Since the 1960s, health advocate sages have written a vast and ever-increasing amount of anti-gun advocacy literature. But the view thus promulgated is strikingly different from the view concurrently emerging from criminological research and scholarship. The divergence was not as clear twenty-five to thirty years ago as it is today. In the 1960s, criminological opinion was dominated by writers who felt more or less as the anti-gun health advocacy writers do today. As two of the most influential of those 1960s writers subsequently admitted: "In the 1960s, there was literally no scholarship on the relationship between guns and violence and the incidence or consequences of interpersonal violence, and no work in progress."

Serious criminological research began in the 1970s and has been pursued more intensively and extensively ever since. The results of that research may surprise lay persons, given the exposure which the popular press has accorded the anti-gun health advocacy literature....

Scholars engaged in serious criminological research into "gun control" have found themselves forced, often very reluctantly, into four largely negative propositions. First, there is no persuasive evidence that gun ownership causes ordinary, responsible, law abiding adults to murder or engage in any other criminal behavior--though guns can facilitate crime by those who were independently inclined toward it. Second, the value of firearms in defending victims has been greatly underestimated. Third, gun controls are innately very difficult to enforce.

The difficulty of enforcement crucially undercuts the violence-reductive potential of gun laws. Unfortunately, an almost perfect inverse correlation exists between those who are affected by gun laws, particularly bans, and those whom enforcement should affect. Those easiest to disarm are the responsible and law abiding citizens whose guns represent no meaningful social problem. Irresponsible and criminal owners, whose gun possession creates or exacerbates so many social ills, are the ones most difficult to disarm. A leading English analyst's pessimistic view has been summarized as follows: "[I]n any society the number of guns always suffices to arm the few who want to obtain and use them illegally ...."

Therefore, the fourth conclusion criminological research and analysis forces on scholars is that while controls carefully targeted only at the criminal and irresponsible have a place in crime-reduction strategy, the capacity of any type of gun law to reduce dangerous behavior can never be more than marginal.
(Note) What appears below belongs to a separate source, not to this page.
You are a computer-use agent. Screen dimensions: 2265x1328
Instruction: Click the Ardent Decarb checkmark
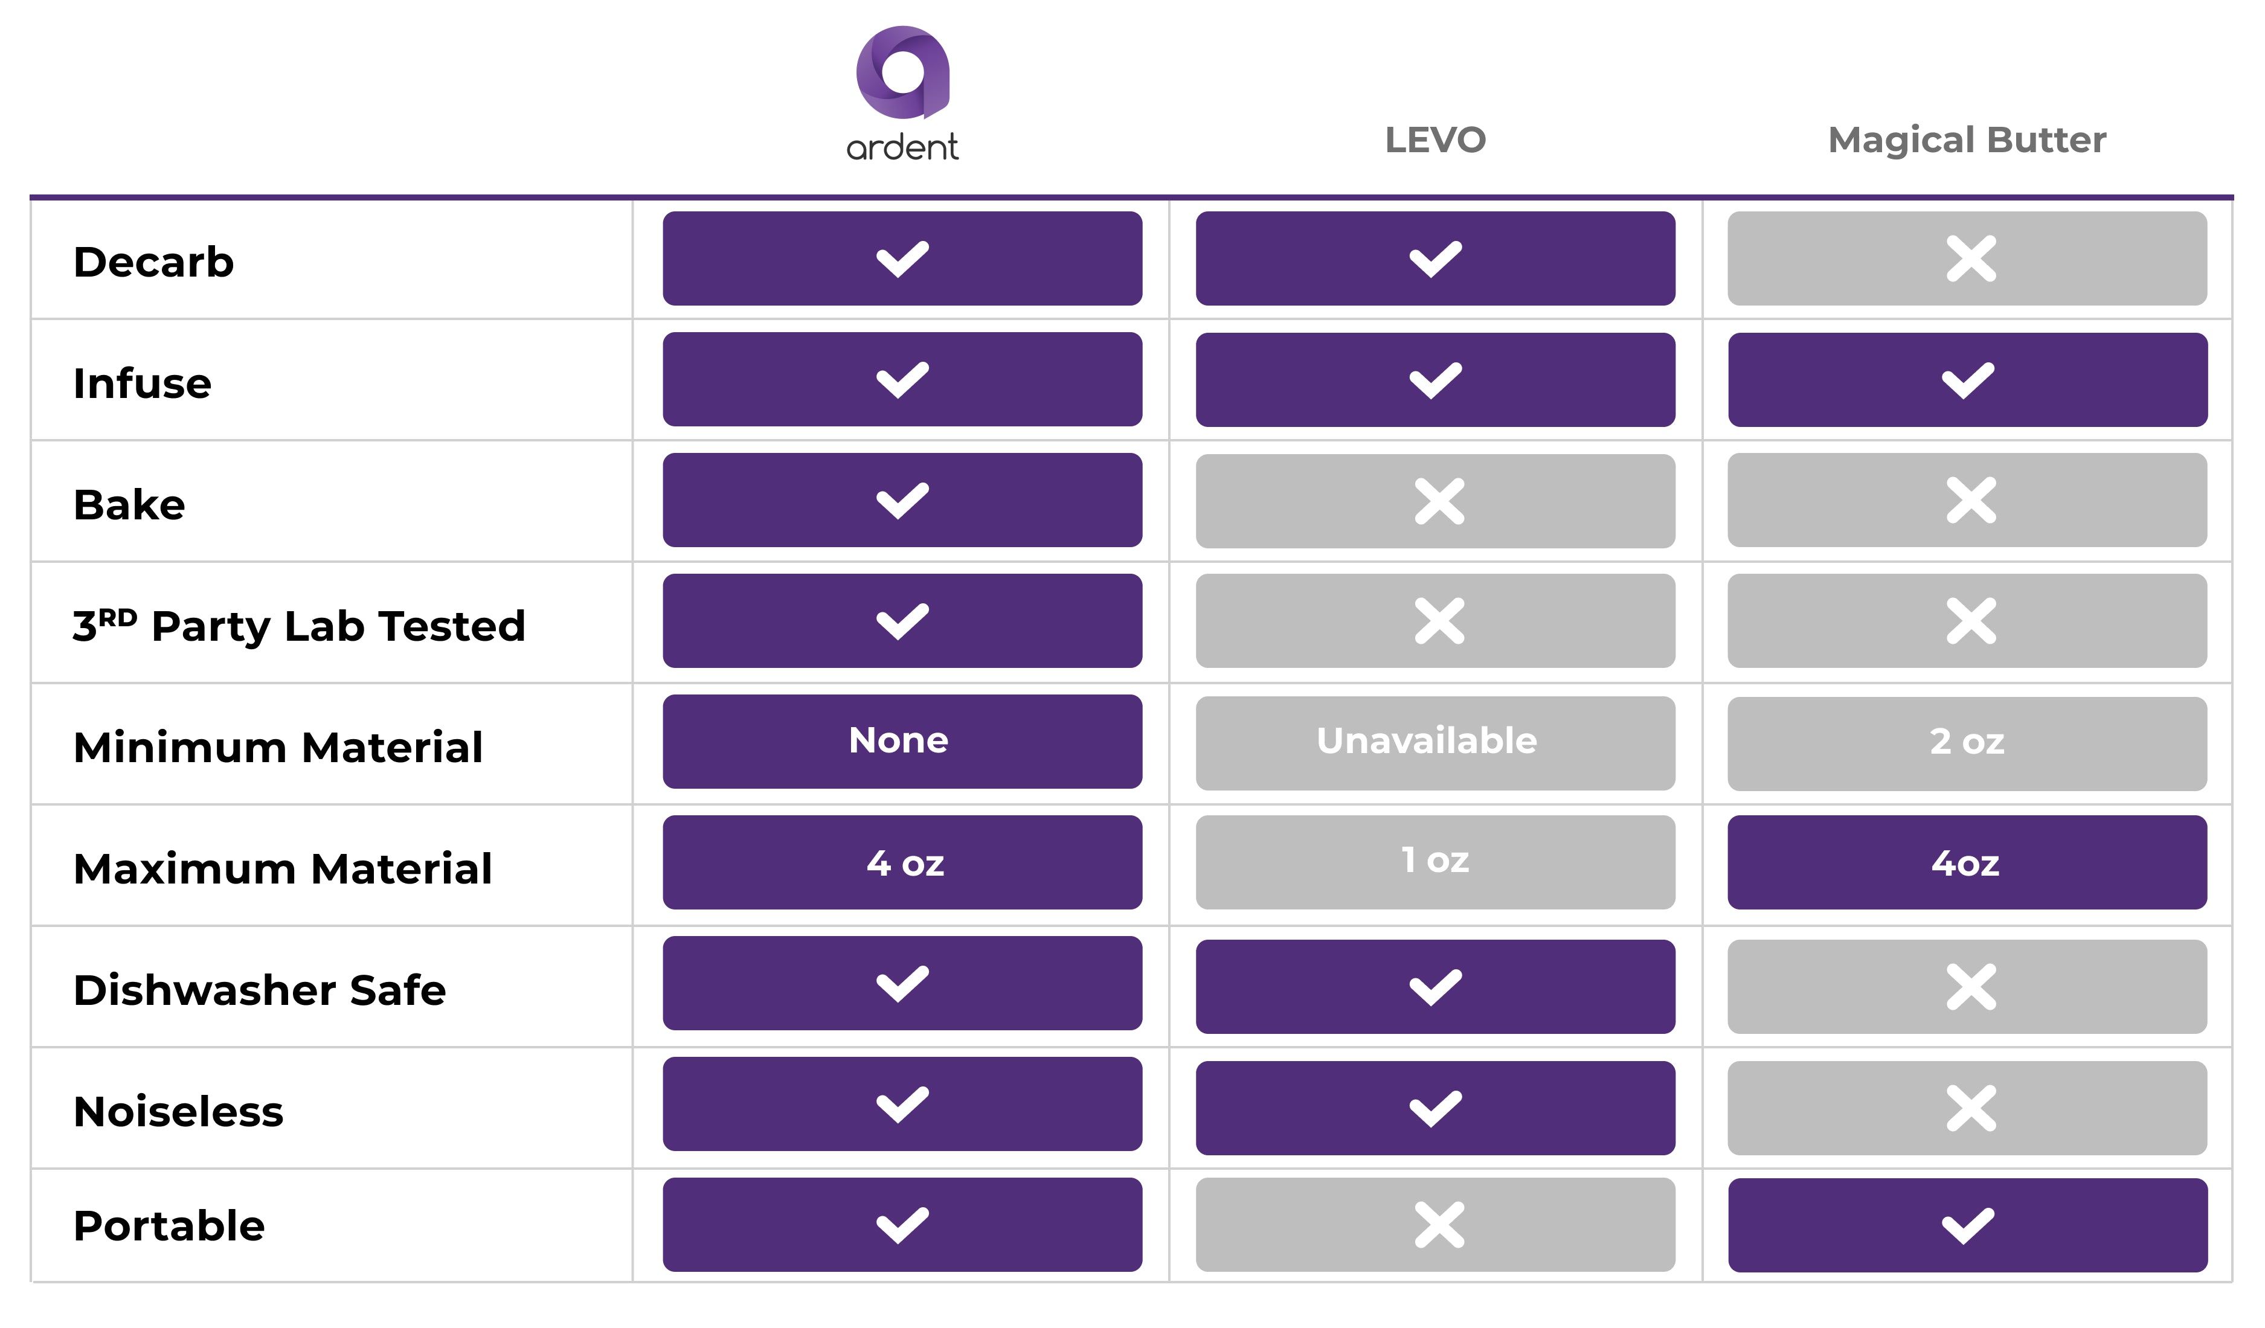click(x=902, y=259)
In stark contrast to this nuanced, sophisticated assessment, the spirit animating the health advocacy literature on firearms is illuminated by the frank admission of one outspoken advocate of its political agenda, Dean Deborah Prothrow-Stith of the Harvard School of Public Health: "My own view on gun control is simple. I hate guns and I cannot imagine why anyone would want to own one. If I had my way, guns for sport would be registered and all other guns would be banned." A review of the anti-gun health advocacy literature suggests that such unconstrained, unabashed emotive bias helps account for many of its anomalies and for the remarkable difference in tone and conclusion from the criminological scholarship on firearms issues.